With the dearth of options currently available in the majority of American music stores, it is certainly an admirable goal to attempt to add to that landscape shades of other musical cultures, to broaden the vision of a hermetically sealed American musical consciousness. After all, so-called "world music," despite its outcast status on the hidden corner shelves of most US CD stores, is what most of the world has listened to for most of history. And while many Americans may be aware of a Bob Marley, a Tito Puente, or maybe even a Fela Kuti, the world of Asian music is virtually unknown to these shores. Certainly, within the jazz sphere, someone like Toshiko Akiyoshi has done a coy job of layering a couple of Japanese flavors into an otherwise uniformly jazz base; overall, however, very little genuine fusion of this sort has taken place. All of which would seem to indicate that American-born, Singapore-based guitarist Greg Chako is in prime position to open American ears to all the Asian musical tradition to which he has first-hand access.
Unfortunately, what Chako comes up with on Integration II, his fifth release, is a smoothed-over substitute for any true cultural communication. As noted, the elements are there - Chako has assembled a standard jazz quintet of saxophone, guitar, piano, bass, and drums, but added a vast array of exotic accompaniment, including a tabla, surdo drum, and even a didgeridoo for good measure. But it is clear from the opening melody statement on "Tokong Burung-Nazri’s Place" that these diverse elements are more of a surface effect than a true exploration of their potential. After laying an intriguing percussive base replete with rumbling didgeridoo, Chako, saxist Lyons, and bassist Christy Smith state the quasi-funk, breakneck theme, which takes its mechanical, technical maneuvers less from Dizzy and Bird, and more from prog-rock honchos Yes and Rush. Which would be fine, but when contrasted with the vibe so recently opened, sounds like two worlds struggling to be heard over each other, rather than in close and respectful conversation.

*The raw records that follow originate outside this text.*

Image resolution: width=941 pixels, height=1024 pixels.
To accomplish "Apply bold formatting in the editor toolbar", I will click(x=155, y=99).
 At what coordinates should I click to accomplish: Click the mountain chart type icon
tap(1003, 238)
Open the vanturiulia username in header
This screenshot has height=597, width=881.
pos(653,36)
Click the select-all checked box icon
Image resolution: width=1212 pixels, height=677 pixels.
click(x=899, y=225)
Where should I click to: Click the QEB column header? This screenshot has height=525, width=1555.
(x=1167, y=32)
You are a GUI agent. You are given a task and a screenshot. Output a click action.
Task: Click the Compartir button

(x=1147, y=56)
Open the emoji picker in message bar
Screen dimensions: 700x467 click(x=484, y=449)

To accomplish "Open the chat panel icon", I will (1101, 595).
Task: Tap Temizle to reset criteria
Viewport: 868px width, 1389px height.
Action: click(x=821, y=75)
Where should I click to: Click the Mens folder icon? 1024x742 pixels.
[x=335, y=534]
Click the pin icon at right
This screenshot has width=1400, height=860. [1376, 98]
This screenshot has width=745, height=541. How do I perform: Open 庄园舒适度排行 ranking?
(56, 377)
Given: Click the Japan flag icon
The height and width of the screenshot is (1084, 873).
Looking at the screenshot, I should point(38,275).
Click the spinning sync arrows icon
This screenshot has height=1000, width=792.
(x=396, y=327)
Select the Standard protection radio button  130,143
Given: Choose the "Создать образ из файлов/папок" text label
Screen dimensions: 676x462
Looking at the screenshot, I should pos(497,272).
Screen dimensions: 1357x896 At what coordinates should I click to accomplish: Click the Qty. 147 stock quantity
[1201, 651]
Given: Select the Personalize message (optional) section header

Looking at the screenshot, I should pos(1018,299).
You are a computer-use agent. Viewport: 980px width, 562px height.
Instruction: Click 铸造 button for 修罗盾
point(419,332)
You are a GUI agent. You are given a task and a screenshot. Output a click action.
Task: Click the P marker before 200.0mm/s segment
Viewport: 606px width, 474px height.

This tendency is most clearly exemplified in the medium tempo, smooth(ish) swinger "Fine Aussie Weathered." There is a clear and superficial break between the twenty seconds of percussion-backed didgeridoo delight that opens and closes with exotic enticement and the run of the mill hard-bop sandwiched in the middle. Without a doubt, Chako is an able soloist, dancing across the changes with changing tempos and fleet-fingered malleability, but his constant contentment to land on the pre-designated landing spots leaves little sense of truly inspired playing. Pianist Mei Sheum and tenor Greg Lyons counter with equally straightforward offerings. The writing and arranging shows a comfort with the voice Chako is developing, but its finger-snapping smoothness suffers from a lack of distinctive direction. Perhaps this explains the attempt to weld the other cultural qualities to its front and back ends, but as stated, the lack of true organic fusion is very quickly noticeable.
That is not to say that there are no pleasing moments over this hour-plus of frolicking, if too-tepid songs. On the contrary, an otherwise too-slick run through of "Afro-Asian Chant" exhibits extreme vigor in its second-half, building to a stirring tenor-tabla dialog that leaves harmony behind in favor of quick-witted trading of rhythmic phrases. Throughout, Christy Smith’s fat-toned ostinatoes create thoughtful bases on which to build, and Greg Lyons contributes winding, many-faceted solos. Indeed, Chako himself is impressive in the spotlight when he allows his jazz instincts to flow unchecked; it is primarily in his effort to refine them when the outcome suffers. Those tunes on which Chako seems to be focusing more on that process of Integration, like "French Island Fantasy" or "The Sweet One," are in fact the most forced moments of the entire disc; his self-styled smooth-funk mixes altogether unnaturally with the under-nuanced percussion and rhythm instruments through which it’s forced. In short, despite the claims of his title to the contrary, it is unclear to whom this disjointed disc might genuinely appeal: way too slick to hold the interest of those with an active interest in the exotic, it is also much too exploratory to settle comfortably with the fuzak faithful that might otherwise enjoy it.